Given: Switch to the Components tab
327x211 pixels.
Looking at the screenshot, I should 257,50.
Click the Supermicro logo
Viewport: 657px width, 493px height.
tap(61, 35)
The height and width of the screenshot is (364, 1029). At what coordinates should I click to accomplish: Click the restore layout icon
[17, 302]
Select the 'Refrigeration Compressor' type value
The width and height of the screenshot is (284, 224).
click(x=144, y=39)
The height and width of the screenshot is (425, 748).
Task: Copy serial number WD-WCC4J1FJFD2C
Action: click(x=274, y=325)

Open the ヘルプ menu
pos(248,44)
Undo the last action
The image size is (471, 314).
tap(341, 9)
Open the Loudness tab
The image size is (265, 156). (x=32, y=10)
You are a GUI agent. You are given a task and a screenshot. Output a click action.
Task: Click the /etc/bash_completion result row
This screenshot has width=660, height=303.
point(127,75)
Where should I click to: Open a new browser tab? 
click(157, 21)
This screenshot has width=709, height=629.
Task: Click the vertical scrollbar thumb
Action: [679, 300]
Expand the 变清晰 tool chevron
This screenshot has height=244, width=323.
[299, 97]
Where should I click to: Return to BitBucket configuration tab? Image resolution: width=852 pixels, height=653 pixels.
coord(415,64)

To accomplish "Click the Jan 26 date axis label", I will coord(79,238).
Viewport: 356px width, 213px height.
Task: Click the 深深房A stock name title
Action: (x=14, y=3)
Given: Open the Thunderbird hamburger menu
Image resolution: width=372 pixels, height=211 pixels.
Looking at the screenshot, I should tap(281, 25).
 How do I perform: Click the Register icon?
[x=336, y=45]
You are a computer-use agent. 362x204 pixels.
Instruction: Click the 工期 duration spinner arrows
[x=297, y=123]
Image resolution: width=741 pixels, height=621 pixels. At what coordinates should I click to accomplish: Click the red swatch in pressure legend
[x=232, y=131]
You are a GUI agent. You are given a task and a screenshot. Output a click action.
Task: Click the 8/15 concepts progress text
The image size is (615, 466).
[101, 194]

----

(YOUR INSTRUCTIONS):
In full, transcribe each entry of the material exactly.

(OUTPUT):
Given: Switch to the Components tab
327x211 pixels.
Looking at the screenshot, I should 257,50.
Click the Supermicro logo
Viewport: 657px width, 493px height.
tap(61, 35)
The height and width of the screenshot is (364, 1029). At what coordinates should I click to accomplish: Click the restore layout icon
[17, 302]
Select the 'Refrigeration Compressor' type value
The width and height of the screenshot is (284, 224).
click(x=144, y=39)
The height and width of the screenshot is (425, 748).
Task: Copy serial number WD-WCC4J1FJFD2C
Action: click(x=274, y=325)

Open the ヘルプ menu
pos(248,44)
Undo the last action
The image size is (471, 314).
tap(341, 9)
Open the Loudness tab
The image size is (265, 156). (x=32, y=10)
You are a GUI agent. You are given a task and a screenshot. Output a click action.
Task: Click the /etc/bash_completion result row
This screenshot has width=660, height=303.
point(127,75)
Where should I click to: Open a new browser tab? 
click(157, 21)
This screenshot has width=709, height=629.
Task: Click the vertical scrollbar thumb
Action: [679, 300]
Expand the 变清晰 tool chevron
This screenshot has height=244, width=323.
[299, 97]
Where should I click to: Return to BitBucket configuration tab? Image resolution: width=852 pixels, height=653 pixels.
coord(415,64)

To accomplish "Click the Jan 26 date axis label", I will coord(79,238).
Viewport: 356px width, 213px height.
Task: Click the 深深房A stock name title
Action: (x=14, y=3)
Given: Open the Thunderbird hamburger menu
Image resolution: width=372 pixels, height=211 pixels.
Looking at the screenshot, I should tap(281, 25).
 How do I perform: Click the Register icon?
[x=336, y=45]
You are a computer-use agent. 362x204 pixels.
Instruction: Click the 工期 duration spinner arrows
[x=297, y=123]
Image resolution: width=741 pixels, height=621 pixels. At what coordinates should I click to accomplish: Click the red swatch in pressure legend
[x=232, y=131]
You are a GUI agent. You are given a task and a screenshot. Output a click action.
Task: Click the 8/15 concepts progress text
The image size is (615, 466).
[101, 194]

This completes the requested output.